What is being asked
In the lines from the line with "Given: Select the onClick call stack frame" to the line with "point(181,109)", change "Instruction" to "Directive" and leave everything else unchanged. Give only those lines.

Dataset rows
==============================
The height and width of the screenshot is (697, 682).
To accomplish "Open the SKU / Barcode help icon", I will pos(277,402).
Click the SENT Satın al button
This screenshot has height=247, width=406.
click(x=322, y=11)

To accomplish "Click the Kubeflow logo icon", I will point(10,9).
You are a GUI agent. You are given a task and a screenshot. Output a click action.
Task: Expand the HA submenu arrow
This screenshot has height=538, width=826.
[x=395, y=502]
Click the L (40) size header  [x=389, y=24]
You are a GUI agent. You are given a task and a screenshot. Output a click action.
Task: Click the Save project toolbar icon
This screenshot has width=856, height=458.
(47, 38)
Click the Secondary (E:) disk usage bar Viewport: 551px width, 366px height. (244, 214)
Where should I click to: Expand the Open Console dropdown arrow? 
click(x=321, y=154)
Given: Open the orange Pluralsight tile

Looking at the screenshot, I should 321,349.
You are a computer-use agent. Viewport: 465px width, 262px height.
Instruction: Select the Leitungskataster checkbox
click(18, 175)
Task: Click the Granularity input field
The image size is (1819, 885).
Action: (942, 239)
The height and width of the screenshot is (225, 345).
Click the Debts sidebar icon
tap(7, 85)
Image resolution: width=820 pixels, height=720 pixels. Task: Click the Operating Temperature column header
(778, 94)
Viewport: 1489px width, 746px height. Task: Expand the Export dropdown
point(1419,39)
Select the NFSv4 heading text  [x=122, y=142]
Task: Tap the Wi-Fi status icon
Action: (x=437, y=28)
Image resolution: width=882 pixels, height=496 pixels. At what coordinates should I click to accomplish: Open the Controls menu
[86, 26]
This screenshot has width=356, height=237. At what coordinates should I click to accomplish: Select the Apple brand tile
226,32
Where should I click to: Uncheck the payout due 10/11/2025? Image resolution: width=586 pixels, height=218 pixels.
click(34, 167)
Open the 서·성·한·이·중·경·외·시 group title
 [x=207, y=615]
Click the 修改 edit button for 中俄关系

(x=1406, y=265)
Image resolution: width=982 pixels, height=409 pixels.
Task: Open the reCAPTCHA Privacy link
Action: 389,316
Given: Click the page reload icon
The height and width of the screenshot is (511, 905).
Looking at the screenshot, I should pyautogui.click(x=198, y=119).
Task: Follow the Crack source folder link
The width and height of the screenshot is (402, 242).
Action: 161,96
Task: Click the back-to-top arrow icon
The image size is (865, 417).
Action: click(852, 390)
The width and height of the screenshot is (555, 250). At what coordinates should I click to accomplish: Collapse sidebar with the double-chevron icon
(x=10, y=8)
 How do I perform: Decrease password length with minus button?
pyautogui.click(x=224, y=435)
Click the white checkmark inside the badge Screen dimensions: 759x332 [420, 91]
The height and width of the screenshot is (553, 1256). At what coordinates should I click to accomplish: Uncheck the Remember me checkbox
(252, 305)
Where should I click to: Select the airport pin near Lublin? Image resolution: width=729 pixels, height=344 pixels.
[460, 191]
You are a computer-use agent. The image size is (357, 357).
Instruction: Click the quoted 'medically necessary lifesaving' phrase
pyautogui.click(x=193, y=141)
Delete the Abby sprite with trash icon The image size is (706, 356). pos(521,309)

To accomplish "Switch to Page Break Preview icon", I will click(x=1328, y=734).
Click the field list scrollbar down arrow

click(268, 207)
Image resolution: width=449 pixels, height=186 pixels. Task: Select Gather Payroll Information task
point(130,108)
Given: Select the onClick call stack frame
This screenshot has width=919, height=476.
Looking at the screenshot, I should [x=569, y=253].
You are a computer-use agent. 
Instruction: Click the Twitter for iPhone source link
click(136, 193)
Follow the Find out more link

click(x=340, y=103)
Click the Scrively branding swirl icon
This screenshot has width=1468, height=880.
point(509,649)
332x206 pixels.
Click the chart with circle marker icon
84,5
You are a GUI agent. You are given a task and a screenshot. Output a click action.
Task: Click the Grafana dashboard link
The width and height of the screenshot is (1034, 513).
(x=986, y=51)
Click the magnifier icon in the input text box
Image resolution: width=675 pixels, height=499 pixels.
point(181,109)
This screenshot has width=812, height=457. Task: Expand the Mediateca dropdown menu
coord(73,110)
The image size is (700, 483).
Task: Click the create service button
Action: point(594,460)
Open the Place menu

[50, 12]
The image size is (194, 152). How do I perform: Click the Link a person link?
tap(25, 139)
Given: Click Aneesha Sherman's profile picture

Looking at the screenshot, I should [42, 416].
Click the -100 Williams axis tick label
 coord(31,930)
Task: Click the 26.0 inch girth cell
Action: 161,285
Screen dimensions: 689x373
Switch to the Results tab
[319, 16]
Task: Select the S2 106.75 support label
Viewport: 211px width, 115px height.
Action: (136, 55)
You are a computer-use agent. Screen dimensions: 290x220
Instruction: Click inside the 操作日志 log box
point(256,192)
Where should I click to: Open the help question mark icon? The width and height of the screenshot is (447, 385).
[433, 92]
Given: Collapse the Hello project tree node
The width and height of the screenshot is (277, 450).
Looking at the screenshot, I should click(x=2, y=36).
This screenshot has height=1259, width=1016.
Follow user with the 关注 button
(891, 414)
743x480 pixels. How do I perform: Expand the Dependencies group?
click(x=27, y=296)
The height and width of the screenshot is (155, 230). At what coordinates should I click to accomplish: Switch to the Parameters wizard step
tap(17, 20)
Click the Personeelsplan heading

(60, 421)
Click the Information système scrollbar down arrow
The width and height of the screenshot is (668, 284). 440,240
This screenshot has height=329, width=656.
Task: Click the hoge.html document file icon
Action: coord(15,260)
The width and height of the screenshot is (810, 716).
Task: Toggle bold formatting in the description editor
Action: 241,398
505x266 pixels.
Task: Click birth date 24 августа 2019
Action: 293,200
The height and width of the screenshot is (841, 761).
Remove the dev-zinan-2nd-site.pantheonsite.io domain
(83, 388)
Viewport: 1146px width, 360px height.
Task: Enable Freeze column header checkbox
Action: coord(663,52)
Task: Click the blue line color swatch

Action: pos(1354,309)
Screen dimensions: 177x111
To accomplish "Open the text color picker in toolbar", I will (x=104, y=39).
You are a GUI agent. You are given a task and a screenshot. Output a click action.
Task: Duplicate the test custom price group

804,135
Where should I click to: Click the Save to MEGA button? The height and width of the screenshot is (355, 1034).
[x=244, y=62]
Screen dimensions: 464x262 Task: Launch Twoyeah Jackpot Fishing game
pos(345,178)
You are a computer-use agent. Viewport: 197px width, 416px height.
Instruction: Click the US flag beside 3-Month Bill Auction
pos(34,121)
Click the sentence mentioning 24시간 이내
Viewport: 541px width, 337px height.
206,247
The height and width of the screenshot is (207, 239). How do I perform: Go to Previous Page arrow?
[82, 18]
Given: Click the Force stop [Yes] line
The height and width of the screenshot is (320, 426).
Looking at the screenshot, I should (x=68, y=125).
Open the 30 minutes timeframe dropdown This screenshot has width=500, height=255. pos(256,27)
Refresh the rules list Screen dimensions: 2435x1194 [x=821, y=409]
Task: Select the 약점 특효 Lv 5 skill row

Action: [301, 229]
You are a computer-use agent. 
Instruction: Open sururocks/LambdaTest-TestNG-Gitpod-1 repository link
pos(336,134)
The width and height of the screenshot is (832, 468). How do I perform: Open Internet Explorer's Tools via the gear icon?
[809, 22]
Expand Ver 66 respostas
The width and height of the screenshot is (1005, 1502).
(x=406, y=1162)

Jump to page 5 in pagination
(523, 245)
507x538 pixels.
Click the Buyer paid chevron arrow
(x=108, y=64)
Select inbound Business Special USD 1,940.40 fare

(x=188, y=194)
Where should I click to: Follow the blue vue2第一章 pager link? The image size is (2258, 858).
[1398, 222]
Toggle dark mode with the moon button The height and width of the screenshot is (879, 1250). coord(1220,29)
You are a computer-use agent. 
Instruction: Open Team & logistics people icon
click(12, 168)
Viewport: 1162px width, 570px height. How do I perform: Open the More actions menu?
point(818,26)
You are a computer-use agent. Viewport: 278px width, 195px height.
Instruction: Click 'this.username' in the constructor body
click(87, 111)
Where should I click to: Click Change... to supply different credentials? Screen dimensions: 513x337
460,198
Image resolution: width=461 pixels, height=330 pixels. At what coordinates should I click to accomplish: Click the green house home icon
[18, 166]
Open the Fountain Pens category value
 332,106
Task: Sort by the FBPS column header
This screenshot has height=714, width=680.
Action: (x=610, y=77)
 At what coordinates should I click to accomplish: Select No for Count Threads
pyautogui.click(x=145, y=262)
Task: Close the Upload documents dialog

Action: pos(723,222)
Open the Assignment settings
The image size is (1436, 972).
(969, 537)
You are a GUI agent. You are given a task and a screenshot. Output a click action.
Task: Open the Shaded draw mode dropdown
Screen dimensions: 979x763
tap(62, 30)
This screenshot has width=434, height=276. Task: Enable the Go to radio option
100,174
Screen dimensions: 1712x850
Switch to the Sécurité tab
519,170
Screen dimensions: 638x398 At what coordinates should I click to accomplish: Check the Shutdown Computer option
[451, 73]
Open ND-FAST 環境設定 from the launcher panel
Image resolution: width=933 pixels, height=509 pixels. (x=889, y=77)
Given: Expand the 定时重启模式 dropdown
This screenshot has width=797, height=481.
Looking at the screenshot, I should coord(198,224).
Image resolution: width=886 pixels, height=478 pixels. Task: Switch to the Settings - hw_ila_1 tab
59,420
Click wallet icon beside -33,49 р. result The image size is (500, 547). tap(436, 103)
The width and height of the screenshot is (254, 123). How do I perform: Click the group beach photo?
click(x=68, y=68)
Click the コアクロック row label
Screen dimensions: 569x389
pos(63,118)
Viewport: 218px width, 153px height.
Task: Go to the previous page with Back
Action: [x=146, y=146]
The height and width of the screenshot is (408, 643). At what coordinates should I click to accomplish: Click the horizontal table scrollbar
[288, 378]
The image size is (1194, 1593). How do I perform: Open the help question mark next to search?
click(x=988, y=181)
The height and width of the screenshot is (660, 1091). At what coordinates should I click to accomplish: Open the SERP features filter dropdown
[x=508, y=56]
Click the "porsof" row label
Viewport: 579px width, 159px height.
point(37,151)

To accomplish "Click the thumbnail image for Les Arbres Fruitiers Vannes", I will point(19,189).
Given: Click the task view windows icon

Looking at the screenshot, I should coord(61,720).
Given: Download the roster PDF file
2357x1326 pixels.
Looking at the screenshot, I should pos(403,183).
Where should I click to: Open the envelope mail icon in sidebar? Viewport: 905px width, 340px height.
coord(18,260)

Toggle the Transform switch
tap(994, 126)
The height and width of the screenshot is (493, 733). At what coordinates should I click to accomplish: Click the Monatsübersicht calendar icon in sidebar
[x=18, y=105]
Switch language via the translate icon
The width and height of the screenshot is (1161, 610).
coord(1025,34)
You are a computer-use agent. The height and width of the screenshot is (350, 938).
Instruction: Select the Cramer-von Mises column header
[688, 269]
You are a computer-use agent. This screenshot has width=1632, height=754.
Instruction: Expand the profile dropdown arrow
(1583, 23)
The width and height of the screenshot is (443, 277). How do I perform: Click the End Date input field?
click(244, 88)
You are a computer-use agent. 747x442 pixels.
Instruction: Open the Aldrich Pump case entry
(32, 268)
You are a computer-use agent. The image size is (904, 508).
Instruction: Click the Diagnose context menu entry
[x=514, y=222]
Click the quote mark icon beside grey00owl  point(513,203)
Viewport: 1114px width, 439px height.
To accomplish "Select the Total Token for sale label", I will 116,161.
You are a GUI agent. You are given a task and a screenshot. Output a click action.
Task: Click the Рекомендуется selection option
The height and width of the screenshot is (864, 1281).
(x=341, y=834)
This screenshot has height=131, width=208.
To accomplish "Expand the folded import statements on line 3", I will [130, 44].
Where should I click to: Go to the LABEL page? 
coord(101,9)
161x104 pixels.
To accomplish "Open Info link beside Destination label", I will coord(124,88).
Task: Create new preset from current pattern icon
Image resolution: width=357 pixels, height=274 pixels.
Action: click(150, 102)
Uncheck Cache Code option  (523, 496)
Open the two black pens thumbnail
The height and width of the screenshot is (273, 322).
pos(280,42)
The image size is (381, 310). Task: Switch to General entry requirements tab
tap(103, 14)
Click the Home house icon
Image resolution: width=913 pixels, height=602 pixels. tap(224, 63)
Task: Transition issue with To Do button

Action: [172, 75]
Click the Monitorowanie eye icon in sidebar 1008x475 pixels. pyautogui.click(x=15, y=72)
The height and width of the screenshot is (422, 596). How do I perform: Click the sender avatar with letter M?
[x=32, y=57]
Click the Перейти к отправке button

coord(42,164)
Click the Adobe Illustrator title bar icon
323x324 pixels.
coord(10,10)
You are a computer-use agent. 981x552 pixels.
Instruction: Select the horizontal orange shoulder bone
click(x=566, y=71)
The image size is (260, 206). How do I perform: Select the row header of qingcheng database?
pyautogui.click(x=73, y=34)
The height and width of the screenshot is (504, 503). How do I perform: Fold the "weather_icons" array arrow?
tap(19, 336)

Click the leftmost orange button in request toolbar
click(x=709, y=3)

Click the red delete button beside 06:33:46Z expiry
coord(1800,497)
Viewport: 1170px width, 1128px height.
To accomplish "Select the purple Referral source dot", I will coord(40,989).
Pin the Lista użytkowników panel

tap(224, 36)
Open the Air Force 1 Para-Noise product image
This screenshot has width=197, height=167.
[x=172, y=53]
==============================
Written solution
Given: Select the onClick call stack frame
This screenshot has width=919, height=476.
Looking at the screenshot, I should [x=569, y=253].
You are a computer-use agent. 
Directive: Click the Twitter for iPhone source link
click(136, 193)
Follow the Find out more link

click(x=340, y=103)
Click the Scrively branding swirl icon
This screenshot has width=1468, height=880.
point(509,649)
332x206 pixels.
Click the chart with circle marker icon
84,5
You are a GUI agent. You are given a task and a screenshot. Output a click action.
Task: Click the Grafana dashboard link
The width and height of the screenshot is (1034, 513).
(x=986, y=51)
Click the magnifier icon in the input text box
Image resolution: width=675 pixels, height=499 pixels.
point(181,109)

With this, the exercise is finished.